Online gambling is another very popular method, which, in turn, is becoming increasingly complicated. It is ideal for small sums, lower than €10,000.

You have to transfer the money to several betting sites, the more the better. The deposit must be made using a method in which reimbursement is not possible. It is generally made by credit card or Paysafecard. Then, if someone asks you about the money’s whereabouts, you can come up with a story about your gambling addiction.

After depositing the money, you must use it at least once fully for the game. This is necessary because, otherwise, the provider will think you’re looking to launder your money.

To avoid raising suspicion you should bear certain aspects in mind. On one hand you should avoid low-risk bets. For example, you shouldn’t bet that Brazil will beat San Marino at football or that New Zealand will beat Switzerland in rugby. A good risk analyst would notice this behaviour.

Instead, you have to choose many rounds of Black Jack, Video Poker or other casino games. You need many rounds with small bets to minimise the risk of losing. You can use bots for this, which will do it for you. However, you have to have enough technical skill to get them to simulate human behaviour.

Unless you’re a professional gambler, you will lose sometimes, but these losses will be minimal if you’ve done many rounds with small bets.

Once you’ve stopped playing, you can withdraw the money to another account that is also in your name.

Although this is very time-consuming, and you’ll often lose some of the money, this is still a popular low-risk method.

Legal measures

There are many variants of this method, but in essence it consists of suing yourself through your own offshore company and transferring the sums requested to your company’s offshore account.

It is precisely the obviousness of this method that makes it most effective.

Be that as it may, it is a method you can rarely use twice, unless you do it with trusted third parties.

Charitable actions

This method is rarely legal and is considered immoral by most people.

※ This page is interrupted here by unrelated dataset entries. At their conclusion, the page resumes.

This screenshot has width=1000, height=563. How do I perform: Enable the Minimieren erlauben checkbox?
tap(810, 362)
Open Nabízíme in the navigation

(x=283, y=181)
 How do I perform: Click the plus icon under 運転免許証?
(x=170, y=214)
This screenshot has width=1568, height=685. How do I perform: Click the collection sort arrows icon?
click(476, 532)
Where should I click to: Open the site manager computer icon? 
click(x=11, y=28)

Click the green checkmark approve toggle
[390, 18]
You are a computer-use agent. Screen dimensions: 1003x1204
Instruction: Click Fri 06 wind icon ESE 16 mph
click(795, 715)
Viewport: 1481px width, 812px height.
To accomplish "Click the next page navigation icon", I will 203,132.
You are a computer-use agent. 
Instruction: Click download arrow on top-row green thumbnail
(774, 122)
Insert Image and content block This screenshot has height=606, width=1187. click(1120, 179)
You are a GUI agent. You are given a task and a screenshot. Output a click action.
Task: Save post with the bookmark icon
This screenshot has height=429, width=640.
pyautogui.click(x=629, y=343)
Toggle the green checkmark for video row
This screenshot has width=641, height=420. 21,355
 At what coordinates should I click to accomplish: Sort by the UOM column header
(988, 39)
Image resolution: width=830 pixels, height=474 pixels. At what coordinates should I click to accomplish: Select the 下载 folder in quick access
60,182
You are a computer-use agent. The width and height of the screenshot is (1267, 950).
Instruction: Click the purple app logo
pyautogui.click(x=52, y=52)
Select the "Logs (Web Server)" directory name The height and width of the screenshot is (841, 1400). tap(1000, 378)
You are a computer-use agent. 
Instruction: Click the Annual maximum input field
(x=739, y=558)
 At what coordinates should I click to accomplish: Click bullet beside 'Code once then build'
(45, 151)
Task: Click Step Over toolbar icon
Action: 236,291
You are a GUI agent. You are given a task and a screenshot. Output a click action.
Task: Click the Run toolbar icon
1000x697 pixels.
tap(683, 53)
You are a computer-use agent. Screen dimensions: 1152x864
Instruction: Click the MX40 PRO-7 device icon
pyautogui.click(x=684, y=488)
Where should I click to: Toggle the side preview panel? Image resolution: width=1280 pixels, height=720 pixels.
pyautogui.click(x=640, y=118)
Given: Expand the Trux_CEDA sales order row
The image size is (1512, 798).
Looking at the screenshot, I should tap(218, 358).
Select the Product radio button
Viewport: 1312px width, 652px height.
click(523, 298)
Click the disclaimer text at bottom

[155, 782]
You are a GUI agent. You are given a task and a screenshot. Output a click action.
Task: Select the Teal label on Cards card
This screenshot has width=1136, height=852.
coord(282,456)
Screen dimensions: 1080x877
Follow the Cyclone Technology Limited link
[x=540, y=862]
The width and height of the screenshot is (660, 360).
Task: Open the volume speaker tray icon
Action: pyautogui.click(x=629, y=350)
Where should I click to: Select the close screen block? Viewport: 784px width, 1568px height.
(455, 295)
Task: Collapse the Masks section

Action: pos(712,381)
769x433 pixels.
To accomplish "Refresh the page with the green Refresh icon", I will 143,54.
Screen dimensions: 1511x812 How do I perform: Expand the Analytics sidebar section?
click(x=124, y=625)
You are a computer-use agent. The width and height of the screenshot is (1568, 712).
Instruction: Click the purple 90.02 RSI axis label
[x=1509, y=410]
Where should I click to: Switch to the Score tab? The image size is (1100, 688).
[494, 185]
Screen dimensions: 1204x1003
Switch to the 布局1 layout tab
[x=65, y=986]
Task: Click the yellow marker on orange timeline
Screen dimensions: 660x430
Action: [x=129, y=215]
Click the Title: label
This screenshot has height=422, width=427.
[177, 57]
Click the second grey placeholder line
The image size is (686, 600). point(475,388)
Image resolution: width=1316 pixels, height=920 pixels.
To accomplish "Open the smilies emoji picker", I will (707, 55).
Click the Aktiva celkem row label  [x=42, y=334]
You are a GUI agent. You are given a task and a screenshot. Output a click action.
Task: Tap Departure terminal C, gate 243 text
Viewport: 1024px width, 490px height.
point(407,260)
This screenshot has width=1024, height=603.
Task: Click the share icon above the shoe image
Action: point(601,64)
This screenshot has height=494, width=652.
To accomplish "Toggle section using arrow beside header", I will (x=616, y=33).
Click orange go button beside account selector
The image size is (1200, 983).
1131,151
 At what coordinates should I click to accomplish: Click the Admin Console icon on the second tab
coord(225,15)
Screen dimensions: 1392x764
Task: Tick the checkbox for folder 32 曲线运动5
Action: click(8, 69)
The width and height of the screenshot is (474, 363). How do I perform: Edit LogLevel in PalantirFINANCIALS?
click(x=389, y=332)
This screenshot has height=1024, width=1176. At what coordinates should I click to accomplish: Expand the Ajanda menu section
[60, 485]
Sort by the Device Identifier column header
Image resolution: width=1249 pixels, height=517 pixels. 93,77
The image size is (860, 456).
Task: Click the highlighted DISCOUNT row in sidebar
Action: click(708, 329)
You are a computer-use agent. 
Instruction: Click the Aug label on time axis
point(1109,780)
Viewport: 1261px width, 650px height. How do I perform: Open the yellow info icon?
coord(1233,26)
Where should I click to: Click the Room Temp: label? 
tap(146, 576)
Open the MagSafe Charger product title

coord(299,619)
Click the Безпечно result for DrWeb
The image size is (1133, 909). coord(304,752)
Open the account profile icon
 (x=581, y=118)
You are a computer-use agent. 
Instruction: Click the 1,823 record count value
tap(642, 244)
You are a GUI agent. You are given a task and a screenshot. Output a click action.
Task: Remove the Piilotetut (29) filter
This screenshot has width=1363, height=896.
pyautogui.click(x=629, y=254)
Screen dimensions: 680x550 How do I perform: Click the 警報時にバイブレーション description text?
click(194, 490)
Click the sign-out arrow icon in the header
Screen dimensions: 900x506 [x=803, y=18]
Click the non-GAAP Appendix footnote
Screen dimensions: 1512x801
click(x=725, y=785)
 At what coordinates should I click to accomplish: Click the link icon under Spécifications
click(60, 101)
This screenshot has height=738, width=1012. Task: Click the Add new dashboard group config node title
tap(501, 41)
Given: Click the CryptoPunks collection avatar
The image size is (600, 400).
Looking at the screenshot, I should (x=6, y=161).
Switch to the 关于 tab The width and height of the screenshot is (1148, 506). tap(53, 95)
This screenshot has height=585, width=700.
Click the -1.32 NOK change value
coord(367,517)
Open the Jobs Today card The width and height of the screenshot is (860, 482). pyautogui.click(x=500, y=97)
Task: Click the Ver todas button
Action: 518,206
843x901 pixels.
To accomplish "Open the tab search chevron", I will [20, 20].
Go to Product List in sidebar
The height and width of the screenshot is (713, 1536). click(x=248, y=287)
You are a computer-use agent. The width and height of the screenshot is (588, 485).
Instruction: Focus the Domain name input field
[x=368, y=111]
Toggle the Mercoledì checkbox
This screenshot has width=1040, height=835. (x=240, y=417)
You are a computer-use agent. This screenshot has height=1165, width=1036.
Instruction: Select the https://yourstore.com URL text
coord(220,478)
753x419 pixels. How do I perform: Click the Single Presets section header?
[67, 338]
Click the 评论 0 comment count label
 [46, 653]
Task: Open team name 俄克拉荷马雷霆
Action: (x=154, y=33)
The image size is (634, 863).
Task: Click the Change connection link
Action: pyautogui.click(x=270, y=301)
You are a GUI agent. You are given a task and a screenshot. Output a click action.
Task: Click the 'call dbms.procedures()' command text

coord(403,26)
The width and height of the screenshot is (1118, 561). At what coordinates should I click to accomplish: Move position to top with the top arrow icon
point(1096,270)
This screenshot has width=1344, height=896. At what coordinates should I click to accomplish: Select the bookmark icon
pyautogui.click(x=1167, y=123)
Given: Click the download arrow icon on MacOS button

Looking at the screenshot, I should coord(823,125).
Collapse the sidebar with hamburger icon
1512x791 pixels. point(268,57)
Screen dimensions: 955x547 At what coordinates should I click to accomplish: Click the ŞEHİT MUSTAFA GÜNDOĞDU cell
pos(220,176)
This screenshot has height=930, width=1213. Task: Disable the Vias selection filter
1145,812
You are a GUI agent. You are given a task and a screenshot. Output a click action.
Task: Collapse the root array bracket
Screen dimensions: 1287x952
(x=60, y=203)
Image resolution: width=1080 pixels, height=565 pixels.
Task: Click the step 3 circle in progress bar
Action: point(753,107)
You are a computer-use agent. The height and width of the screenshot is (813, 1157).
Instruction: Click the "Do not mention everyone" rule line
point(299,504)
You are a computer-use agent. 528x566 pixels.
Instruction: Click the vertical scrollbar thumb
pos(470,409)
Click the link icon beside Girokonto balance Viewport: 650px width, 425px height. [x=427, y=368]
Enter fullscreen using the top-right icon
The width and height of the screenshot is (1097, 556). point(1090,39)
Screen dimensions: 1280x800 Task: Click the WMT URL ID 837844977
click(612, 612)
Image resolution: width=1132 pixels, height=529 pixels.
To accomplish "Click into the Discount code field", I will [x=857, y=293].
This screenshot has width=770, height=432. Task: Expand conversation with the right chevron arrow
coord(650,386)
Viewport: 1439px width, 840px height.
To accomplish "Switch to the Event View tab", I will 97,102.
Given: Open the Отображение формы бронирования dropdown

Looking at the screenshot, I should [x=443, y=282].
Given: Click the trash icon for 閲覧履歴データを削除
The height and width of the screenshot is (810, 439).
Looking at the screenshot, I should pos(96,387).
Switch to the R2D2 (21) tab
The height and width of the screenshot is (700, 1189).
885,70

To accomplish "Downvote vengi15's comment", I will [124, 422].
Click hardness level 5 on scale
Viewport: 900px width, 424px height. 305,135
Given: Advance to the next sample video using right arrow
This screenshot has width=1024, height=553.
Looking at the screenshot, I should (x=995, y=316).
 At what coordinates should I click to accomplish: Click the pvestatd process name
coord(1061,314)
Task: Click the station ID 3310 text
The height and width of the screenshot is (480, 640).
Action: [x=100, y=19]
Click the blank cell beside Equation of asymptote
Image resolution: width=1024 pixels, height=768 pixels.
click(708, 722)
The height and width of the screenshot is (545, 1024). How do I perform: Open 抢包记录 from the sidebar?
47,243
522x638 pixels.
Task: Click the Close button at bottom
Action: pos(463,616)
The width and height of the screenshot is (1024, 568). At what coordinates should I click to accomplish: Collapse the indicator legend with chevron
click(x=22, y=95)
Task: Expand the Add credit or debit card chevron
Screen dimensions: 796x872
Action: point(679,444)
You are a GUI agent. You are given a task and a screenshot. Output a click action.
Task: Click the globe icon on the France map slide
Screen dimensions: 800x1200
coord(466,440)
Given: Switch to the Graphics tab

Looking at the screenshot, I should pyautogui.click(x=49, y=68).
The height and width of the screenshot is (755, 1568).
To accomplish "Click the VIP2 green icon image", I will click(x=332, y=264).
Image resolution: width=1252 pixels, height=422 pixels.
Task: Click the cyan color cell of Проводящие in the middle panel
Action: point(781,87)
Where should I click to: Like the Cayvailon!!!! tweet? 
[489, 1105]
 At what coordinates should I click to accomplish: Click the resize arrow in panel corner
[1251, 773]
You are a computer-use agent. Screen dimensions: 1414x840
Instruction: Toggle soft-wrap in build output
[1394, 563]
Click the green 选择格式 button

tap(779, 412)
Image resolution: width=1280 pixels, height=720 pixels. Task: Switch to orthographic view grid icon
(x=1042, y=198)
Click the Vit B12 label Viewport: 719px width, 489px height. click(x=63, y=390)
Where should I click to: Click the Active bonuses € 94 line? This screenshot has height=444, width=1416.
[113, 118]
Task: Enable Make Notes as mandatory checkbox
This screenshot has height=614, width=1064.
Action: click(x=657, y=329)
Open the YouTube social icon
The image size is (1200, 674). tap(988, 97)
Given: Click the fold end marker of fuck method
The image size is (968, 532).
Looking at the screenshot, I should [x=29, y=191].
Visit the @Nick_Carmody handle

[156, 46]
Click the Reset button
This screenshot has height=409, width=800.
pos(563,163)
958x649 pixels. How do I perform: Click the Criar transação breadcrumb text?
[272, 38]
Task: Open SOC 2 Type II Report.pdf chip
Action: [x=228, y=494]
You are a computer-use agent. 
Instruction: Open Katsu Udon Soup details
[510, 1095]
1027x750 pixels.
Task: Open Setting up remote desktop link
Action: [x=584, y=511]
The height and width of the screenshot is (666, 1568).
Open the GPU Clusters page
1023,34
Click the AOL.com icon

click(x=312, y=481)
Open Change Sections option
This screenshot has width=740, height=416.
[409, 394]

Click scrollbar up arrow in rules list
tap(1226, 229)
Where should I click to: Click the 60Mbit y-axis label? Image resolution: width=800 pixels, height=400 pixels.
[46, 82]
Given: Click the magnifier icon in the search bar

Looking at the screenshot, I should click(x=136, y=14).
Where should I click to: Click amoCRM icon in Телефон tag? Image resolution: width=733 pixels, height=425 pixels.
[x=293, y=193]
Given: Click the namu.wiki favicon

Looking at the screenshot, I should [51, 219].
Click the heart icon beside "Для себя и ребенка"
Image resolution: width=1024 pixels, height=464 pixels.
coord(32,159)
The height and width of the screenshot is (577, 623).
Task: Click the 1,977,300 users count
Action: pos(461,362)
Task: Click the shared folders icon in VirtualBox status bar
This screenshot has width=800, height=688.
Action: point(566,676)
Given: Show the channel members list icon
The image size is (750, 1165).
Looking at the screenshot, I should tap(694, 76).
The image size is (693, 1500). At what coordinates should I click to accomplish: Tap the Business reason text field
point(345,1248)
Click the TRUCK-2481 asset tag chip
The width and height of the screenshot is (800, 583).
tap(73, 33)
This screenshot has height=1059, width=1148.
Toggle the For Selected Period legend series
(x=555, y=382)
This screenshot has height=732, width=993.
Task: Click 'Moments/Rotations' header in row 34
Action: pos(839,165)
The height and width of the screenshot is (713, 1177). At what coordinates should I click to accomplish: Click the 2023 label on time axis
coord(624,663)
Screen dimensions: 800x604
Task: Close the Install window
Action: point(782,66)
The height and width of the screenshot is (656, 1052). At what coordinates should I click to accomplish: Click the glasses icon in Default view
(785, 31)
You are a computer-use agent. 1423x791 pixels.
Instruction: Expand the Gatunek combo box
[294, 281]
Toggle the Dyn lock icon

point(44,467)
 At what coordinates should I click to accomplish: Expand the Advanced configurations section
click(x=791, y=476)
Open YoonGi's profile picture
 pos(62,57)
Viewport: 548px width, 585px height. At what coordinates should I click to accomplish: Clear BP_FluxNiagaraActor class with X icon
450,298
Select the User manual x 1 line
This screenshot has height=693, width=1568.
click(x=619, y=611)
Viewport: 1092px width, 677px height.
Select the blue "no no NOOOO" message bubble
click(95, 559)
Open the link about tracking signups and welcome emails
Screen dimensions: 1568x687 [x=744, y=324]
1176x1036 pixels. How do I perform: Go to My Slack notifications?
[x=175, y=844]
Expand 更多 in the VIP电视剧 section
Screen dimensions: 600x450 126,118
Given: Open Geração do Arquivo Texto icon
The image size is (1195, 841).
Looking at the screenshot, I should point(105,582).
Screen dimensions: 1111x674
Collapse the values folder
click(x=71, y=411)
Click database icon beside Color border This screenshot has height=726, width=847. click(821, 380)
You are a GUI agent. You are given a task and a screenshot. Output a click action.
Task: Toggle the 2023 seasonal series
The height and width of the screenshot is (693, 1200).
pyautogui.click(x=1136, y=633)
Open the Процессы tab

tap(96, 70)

In this case, offshore companies or foundations are registered under a name similar to that of a charity, and then you donate the amount you want to them.

If you have time and want to give it some imagination, you can set up your own charity, make a website and so forth.

Especially if you plan on deducting your donation (something that would undoubtedly be considered tax evasion and which we do not advise), you’ll need to create a structure and image sophisticated enough to pass off as an established charity.

Be that as it may, bear in mind that donations to fake charities are illegal in most countries (even if you don’t try to deduct it), and tax authorities are usually very wary of new or not very well-known charities, especially if they’re in tax havens.

Travelling with cash and precious metals

The days where you could travel to Switzerland with a briefcase stuffed full of money are gone (at least in bank branches you will not be accepted as a customer).

However, travelling with money or precious metals is still legal in the EU, as long as you’re not carrying more than $10,000 (here is another article on cash circulation restrictions). If you’re carrying more you’ll have to declare it, something which in theory shouldn’t be a problem.

In practice, however, cash limitations do not make much sense without the existence of borders and controls in the EU and Schengen area. Even if we travel by plane, the likelihood of being controlled is minimal.

Even though Switzerland no longer accepts large cash deposits, there are other countries outside Europe that consider this relatively normal.

In many countries, cash cards and the use of cards is quite uncommon and banks still rely almost entirely on cash. This is especially the case in places like Armenia, Azerbaijan, Liberia, Tanzania and many other African countries.

However, many of these jurisdictions are blacklisted and are under close control. There’s also always the risk of losing your suitcase.

Conclusion

As you can see, there are still ways of avoiding the state’s control and protecting your privacy, including financially. However, as we explained in this article, it is not a good idea to use them to evade taxes, as this could cause huge problems.